Start of Block
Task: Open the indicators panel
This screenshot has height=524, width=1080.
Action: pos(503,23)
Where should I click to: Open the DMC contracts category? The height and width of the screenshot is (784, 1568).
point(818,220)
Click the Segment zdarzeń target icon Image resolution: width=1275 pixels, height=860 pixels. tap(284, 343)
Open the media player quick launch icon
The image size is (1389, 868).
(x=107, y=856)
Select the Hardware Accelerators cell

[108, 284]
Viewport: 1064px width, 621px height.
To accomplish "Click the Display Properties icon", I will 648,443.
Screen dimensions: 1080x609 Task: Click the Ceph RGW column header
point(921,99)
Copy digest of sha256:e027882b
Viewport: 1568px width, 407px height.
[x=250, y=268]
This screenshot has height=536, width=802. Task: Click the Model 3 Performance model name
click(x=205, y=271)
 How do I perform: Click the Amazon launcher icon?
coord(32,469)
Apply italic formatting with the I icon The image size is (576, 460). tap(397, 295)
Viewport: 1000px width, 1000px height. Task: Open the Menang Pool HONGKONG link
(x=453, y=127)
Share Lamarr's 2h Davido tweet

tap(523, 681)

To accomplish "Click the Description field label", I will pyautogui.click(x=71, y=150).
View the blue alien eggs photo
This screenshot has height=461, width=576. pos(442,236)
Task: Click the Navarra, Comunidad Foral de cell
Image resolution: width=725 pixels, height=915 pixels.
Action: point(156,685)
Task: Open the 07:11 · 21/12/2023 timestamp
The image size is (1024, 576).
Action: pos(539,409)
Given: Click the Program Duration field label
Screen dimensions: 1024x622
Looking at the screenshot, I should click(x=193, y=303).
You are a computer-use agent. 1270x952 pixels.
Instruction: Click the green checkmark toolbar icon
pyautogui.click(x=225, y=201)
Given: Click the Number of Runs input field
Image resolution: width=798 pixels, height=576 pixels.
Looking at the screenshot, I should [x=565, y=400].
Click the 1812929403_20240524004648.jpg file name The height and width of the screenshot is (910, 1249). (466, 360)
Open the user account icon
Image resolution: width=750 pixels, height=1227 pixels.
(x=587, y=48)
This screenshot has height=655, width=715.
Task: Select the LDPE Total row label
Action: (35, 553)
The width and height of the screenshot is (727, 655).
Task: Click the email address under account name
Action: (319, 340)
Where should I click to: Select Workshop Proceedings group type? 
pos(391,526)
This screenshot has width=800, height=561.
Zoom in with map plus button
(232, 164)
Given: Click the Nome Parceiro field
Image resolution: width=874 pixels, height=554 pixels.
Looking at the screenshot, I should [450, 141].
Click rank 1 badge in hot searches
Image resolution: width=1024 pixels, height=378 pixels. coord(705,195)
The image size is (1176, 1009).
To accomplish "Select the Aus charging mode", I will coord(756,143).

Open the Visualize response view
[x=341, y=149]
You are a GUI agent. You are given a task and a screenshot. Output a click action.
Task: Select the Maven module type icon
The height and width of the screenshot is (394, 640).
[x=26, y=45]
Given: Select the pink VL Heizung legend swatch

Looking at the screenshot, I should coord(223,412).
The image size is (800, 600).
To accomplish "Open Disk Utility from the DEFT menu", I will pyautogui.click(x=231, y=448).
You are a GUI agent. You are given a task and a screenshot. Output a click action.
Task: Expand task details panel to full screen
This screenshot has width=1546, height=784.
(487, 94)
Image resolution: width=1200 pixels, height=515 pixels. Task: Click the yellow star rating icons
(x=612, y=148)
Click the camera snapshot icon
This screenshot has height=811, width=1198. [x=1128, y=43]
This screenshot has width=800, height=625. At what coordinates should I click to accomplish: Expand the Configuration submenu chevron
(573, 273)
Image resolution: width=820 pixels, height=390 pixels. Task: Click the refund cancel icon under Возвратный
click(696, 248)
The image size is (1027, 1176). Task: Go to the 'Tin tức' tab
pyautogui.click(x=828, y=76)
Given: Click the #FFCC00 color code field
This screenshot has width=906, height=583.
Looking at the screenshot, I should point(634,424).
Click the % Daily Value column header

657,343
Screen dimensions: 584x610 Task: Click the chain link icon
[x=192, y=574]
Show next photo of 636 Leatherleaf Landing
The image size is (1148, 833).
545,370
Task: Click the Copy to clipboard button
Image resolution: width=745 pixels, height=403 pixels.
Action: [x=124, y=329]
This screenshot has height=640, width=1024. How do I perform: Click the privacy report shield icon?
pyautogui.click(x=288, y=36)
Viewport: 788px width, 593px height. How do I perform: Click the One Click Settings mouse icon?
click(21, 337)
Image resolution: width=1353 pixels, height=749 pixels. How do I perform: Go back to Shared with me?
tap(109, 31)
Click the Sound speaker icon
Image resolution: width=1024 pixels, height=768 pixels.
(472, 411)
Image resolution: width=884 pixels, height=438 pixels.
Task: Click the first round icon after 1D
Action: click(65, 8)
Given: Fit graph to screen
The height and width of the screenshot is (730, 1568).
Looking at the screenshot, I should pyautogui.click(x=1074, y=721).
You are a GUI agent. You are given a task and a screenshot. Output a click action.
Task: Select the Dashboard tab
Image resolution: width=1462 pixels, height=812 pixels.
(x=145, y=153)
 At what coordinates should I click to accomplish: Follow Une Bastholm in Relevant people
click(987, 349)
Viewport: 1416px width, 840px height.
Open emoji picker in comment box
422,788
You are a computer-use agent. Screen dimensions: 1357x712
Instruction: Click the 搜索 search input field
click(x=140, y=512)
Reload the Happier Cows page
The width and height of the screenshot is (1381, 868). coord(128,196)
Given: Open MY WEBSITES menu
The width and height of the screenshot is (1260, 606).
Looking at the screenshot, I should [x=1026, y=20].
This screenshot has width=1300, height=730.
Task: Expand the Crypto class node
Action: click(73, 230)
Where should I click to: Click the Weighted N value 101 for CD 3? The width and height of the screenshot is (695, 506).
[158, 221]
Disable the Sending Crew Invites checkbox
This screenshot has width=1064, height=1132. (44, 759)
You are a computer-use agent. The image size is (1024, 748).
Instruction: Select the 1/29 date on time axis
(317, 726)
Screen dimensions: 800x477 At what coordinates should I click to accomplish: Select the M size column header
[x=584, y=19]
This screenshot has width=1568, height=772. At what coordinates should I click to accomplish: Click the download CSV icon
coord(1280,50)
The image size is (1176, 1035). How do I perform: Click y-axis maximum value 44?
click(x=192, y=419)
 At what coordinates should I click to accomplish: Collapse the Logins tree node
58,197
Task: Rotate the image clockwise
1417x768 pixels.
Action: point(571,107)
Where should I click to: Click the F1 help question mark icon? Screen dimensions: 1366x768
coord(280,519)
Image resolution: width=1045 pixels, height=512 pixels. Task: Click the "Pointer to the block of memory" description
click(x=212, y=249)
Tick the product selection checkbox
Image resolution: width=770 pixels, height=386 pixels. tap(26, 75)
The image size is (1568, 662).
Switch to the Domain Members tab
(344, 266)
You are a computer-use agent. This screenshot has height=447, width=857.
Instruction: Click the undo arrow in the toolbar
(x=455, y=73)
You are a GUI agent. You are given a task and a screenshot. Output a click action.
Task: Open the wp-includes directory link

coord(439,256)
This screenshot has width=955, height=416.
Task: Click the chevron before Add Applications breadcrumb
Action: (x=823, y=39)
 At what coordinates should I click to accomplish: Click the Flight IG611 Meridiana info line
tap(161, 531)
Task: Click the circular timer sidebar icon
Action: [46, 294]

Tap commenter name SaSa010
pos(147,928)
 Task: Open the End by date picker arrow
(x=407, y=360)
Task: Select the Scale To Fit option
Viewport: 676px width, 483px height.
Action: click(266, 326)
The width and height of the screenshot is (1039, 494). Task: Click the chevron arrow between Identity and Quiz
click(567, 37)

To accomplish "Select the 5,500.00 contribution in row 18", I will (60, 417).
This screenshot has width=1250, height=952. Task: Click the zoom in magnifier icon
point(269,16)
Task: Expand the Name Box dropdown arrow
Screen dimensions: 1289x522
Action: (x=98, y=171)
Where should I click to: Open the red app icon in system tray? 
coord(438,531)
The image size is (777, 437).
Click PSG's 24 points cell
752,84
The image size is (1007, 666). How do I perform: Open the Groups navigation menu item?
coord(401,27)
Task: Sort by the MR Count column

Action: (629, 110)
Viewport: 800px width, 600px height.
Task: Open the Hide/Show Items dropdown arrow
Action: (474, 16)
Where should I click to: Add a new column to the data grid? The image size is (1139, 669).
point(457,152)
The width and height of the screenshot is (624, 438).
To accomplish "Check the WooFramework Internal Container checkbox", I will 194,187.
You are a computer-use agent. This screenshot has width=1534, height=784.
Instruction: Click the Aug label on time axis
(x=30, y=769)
End of Block
THE TASK ::
Where does the string "computer" appear in the records? Copy every line that holds it.

SOLVED PROBLEM ::
You are a computer-use agent. 1270x952 pixels.
You are a computer-use agent. Screen dimensions: 1357x712
You are a computer-use agent. The image size is (1024, 748).
You are a computer-use agent. This screenshot has height=447, width=857.
You are a computer-use agent. This screenshot has width=1534, height=784.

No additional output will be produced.